Одновременно: жизнь - страница 32



Дом несколько раз грабили в 1990-х годах. Благо самое ценное не похитили. Но многое безвозвратно утрачено. По этой причине дом наглухо заколочен и закрыт жестяными листами. Зрелище жутковатое, но вполне объяснимое. Когда-то Тарковский мечтал о черепичной крыше, но черепицы тогда не было. Пришлось ему покрыть дом шифером, который, как рассказывали те, кто видел, был слегка зеленоватым. Ничего лучше он подобрать не смог. Теперь дом покрыт оцинкованным железом, что, конечно, не красиво, – но хотя бы не протекает…

Когда-то Тарковский ездил сюда из Москвы шесть часов автобусом, а от трассы шёл полями больше трёх километров, неся с собой продукты, которых в деревне купить было невозможно. Это трудно себе представить: человек, который блистал на международных фестивалях, который всей страной и мною, разумеется, воспринимался как аристократ, не вполне земной человек, а точнее – человек, побывавший на Солярисе… Этот человек никогда не имел автомобиля, мечтал купить «уазик», чтобы ездить в Мясное, но так и не купил. Этот человек своими руками построил сарай… Очень много чего сделал своими руками в доме и возле дома в Мясном.

Мы долго шли те самые сто пятьдесят метров к дому, шли без тропинки, через высокую траву. Я совсем-совсем затих. Подошли к заколоченной веранде, которую я тоже видел на фотографиях.

– Когда-то Андрей её покрасил на много слоёв олифой. Закатное солнце светило строго на веранду. В закатных лучах она была золотая. Он многое в этом понимал. Это потом Лариса (жена) покрасила её в зелёный цвет. Но зелень вскоре выгорела, а золото до сих пор проступает. Но как же здесь было красиво на закате! – услышал я, глядя на веранду.

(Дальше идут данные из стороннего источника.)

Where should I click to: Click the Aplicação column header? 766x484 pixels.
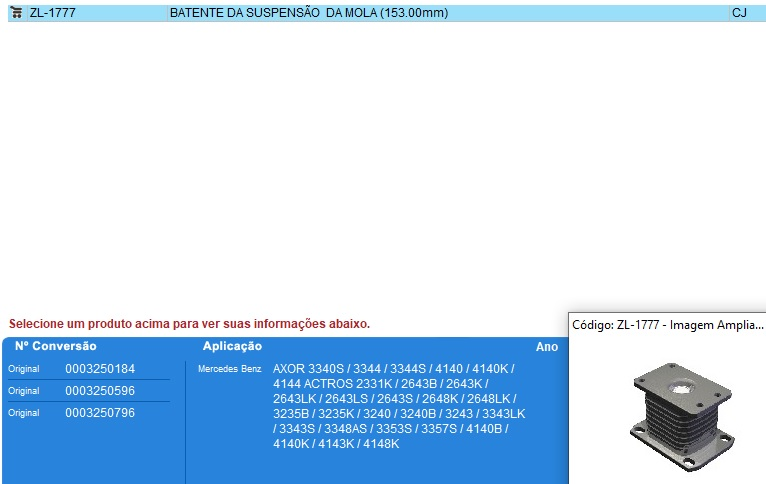232,346
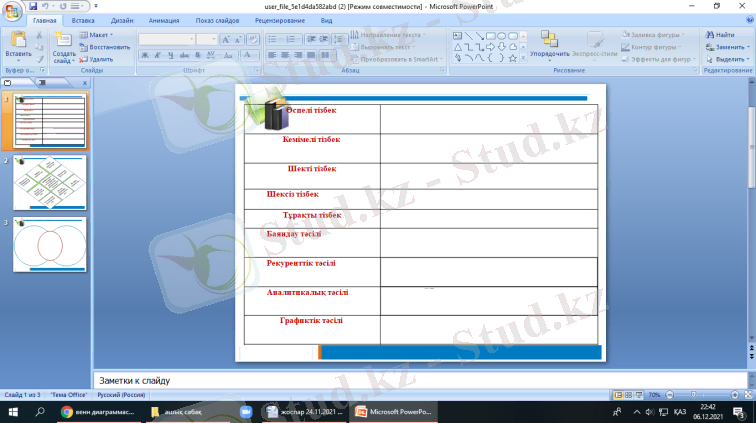Save the presentation from the quick access toolbar
This screenshot has width=756, height=423.
[x=33, y=6]
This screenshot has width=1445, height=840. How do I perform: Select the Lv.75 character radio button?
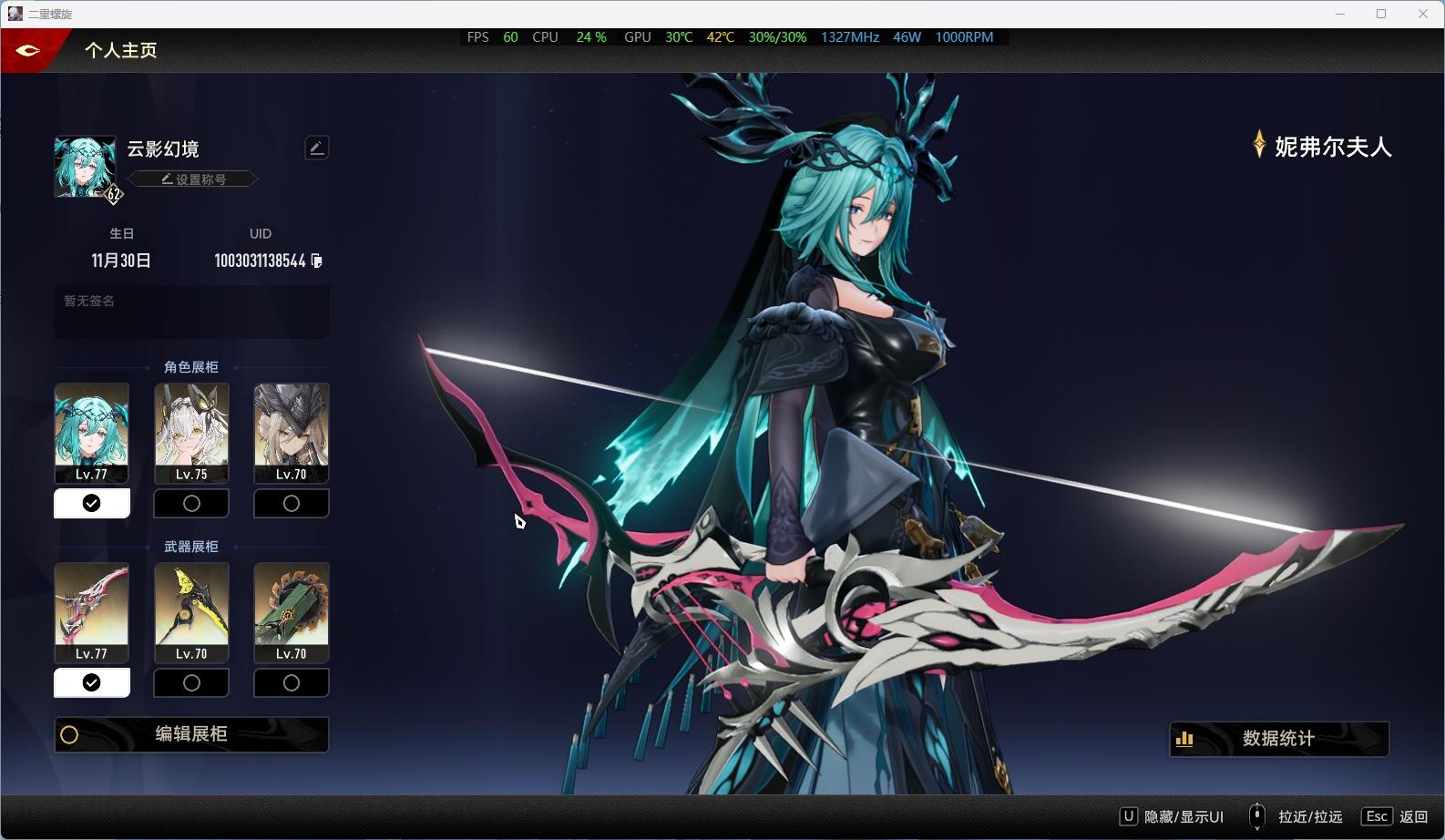[191, 503]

Перед крыльцом я стоял около минуты, не решаясь на него ступить и вспоминая страницы дневника, где Тарковский описывал, как два дня делал это крыльцо.

4 июля

Крыльцо, ведущее на веранду и в дом, совсем небольшое, в четыре ступени. Каменное, точнее, бетонное, покрытое маленькой керамической плиткой 10 на 10 сантиметров, такой, какую мы помним по школьным столовым, общественным уборным и баням. Коричневые и бежевые, уложены в шахматном порядке. Плиточки лежат так, как их клали тогда, в советские времена, без чётких швов, кривенько. Пара плиток утрачена. Я рассматривал крыльцо, пока открывали дверь, и постоял на нём, когда все уже вошли внутрь и включили в доме свет. Перед тем как шагнуть в дом, я почувствовал лёгкое головокружение. Я понимал, что для меня происходит важное событие. Но ничего особенного не чувствовал. Только сердцебиение, головокружение – и всё.

Из открытой двери наружу, в знойный воздух, вырывался запах нежилого дома. Дома, который всю зиму, точнее, уже которую зиму подряд не топили. В этом запахе всегда есть что-то тёмное, влажное, затхлое, нежилое. Грустный запах. Возле самой двери на веранду, буквально при входе, на гвоздиках висела какая-то одежда. Старое пальто, чёрное, с чёрным блестящим подкладом, вельветовое пальтецо, женское, светлое, и что-то непонятное, довольно длинное, голубенькое. Одежда висела привычно, будто её набросили на гвоздик с тем, чтобы снова вскоре надеть, но так с гвоздя и не сняли.

– А это его любимый халат, – было сказано про непонятно голубую одежду. – Он из него здесь почти не вылезал. Он в нём на многих фотографиях.

Я машинально протянул руку и потрогал висящий халат. Стёганый, похожий на узбекский, но необычной расцветки. Поношенный, но целый. Слегка влажный оттого, что висел в непроветриваемом и нетопленном помещении. Но какой-то совершенно, абсолютно настоящий. Реальный, не музейный. И поэтому в самом лучшем смысле тёплый. Сказано же – любимый халат. Мне сразу стало хорошо. Радостно. И совершенно ушло, вылетело из меня то чувство, с которым приходят к мемориалам и в дома-музеи.